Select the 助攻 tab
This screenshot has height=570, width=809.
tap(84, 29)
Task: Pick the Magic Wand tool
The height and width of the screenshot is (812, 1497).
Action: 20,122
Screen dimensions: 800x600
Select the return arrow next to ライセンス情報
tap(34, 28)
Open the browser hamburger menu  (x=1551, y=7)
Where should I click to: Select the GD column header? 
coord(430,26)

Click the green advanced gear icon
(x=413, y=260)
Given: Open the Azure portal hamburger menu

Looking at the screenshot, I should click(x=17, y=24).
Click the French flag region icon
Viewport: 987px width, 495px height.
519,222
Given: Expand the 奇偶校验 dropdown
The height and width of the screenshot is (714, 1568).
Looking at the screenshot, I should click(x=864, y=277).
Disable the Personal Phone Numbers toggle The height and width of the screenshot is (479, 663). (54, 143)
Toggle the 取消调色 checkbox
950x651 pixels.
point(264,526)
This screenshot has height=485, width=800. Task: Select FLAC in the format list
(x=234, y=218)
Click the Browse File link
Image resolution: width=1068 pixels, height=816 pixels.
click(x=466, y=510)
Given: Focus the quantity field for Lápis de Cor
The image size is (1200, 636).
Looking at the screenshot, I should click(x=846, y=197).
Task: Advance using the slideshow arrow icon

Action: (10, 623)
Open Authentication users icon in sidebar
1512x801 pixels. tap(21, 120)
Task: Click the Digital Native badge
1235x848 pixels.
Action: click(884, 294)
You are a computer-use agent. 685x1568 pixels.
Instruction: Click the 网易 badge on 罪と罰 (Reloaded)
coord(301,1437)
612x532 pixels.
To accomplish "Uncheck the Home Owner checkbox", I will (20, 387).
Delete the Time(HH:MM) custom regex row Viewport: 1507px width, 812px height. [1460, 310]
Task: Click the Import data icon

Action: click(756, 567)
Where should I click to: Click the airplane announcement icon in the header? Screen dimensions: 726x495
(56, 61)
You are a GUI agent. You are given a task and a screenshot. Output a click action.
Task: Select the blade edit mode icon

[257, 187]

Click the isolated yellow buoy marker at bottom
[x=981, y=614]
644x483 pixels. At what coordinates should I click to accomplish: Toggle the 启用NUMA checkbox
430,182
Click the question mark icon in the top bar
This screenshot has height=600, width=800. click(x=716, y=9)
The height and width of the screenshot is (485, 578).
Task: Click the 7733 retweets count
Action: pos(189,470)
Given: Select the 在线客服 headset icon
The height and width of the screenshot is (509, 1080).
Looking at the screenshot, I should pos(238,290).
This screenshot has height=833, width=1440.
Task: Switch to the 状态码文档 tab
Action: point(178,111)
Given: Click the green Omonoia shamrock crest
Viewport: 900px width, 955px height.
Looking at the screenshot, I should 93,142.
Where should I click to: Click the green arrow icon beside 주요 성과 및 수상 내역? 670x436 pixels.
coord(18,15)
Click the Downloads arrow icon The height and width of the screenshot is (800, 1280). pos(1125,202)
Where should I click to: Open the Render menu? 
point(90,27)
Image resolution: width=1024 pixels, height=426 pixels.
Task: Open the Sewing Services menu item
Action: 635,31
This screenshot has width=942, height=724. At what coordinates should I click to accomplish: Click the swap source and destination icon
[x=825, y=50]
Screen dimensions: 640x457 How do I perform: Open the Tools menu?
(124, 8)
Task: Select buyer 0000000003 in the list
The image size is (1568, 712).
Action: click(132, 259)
·····
Exercise:
Looking only at the entries, count the lines that contain the word "agent", then state that count and nothing else.

Reply:
2